[Source records]
--- Start ---

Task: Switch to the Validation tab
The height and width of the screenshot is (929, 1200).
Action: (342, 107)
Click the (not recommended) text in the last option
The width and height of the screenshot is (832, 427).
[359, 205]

--- End ---

Directions: Write out the lines again, replacing "Validation" with "Review" and leaving everything else unchanged.

Complete output:
Task: Switch to the Review tab
The height and width of the screenshot is (929, 1200).
Action: (342, 107)
Click the (not recommended) text in the last option
The width and height of the screenshot is (832, 427).
[359, 205]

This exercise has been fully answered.